◆ **ASSIGNED TASK**: Reproduce exactly the lines of this material that begin at the line with "This screenshot has" and end at the line with "At what coordinates should I click to accomplish: Click", both included. Omit the pictures and everything else.

◆ **RECORDS SUPPLIED**:
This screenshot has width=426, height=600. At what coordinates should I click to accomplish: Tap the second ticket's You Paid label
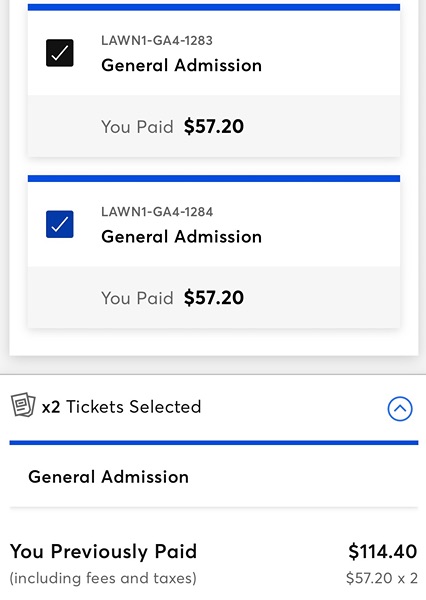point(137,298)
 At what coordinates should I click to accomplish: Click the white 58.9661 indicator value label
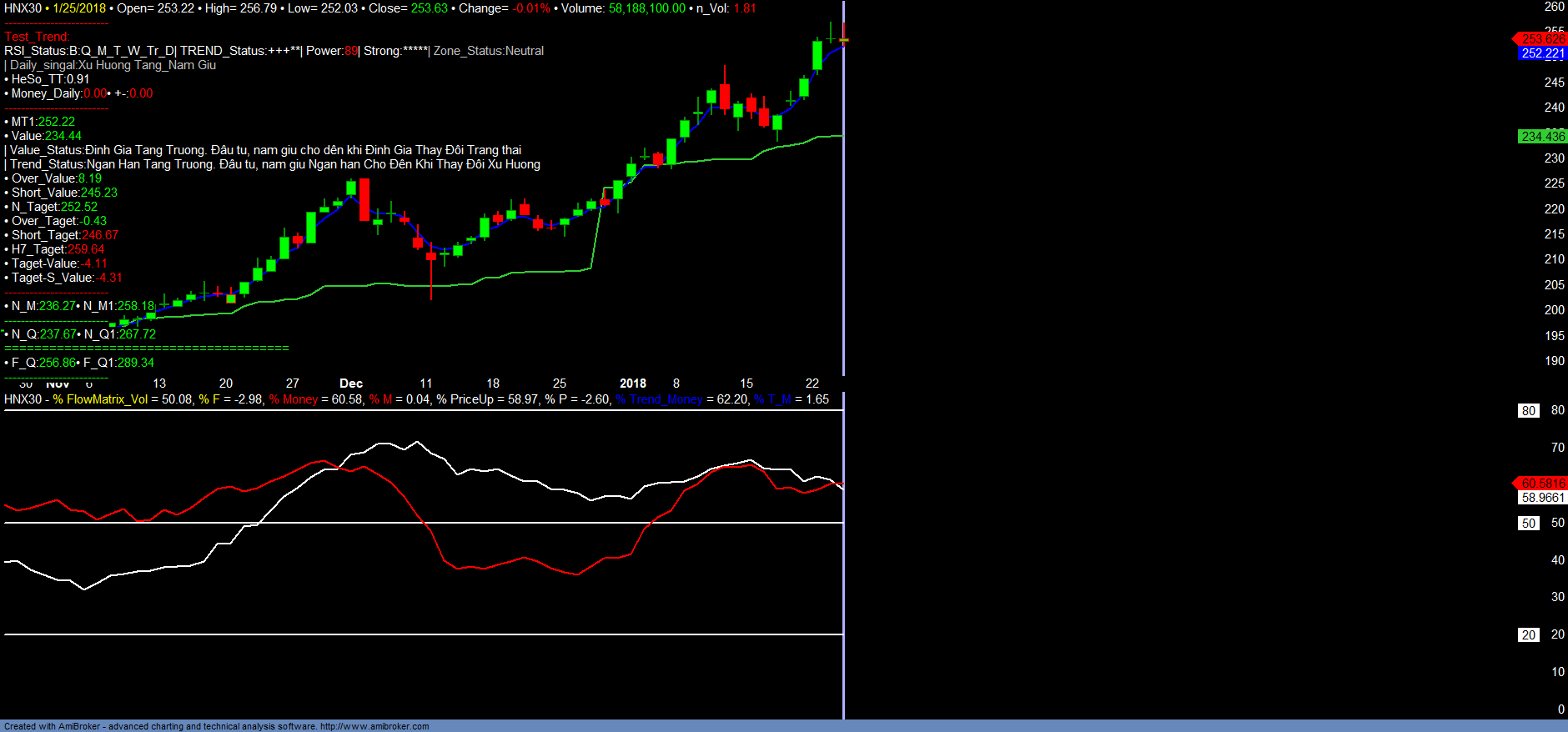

---

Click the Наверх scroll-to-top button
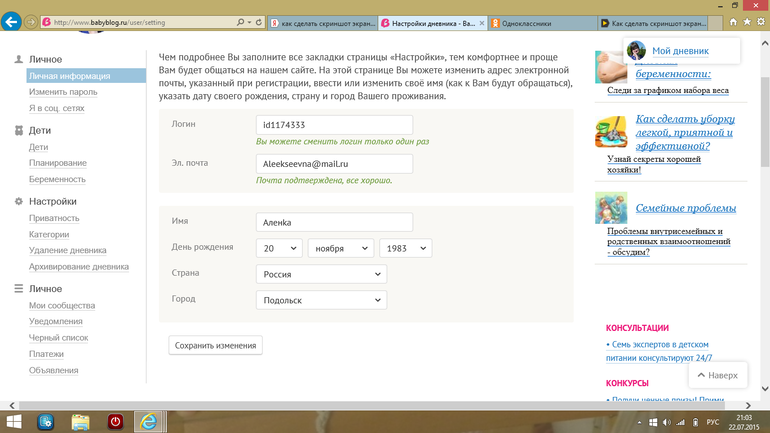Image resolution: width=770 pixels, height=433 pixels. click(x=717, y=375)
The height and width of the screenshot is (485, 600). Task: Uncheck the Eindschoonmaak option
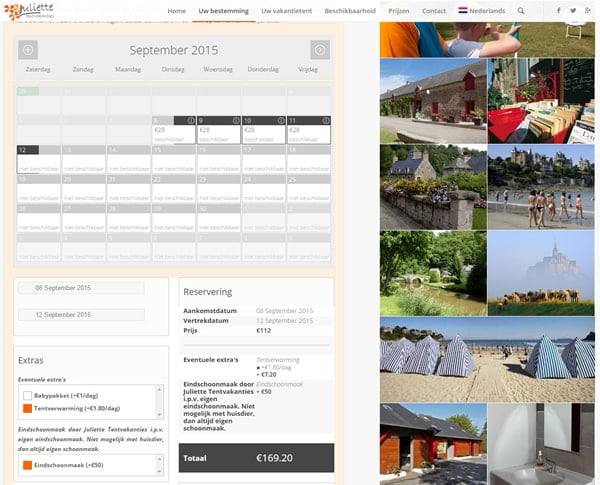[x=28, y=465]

◆ **REPLY**:
This screenshot has width=426, height=600. At what coordinates should I click to accomplish: Tap the second ticket's You Paid label
point(137,298)
 At what coordinates should I click to accomplish: Click the white 58.9661 indicator value label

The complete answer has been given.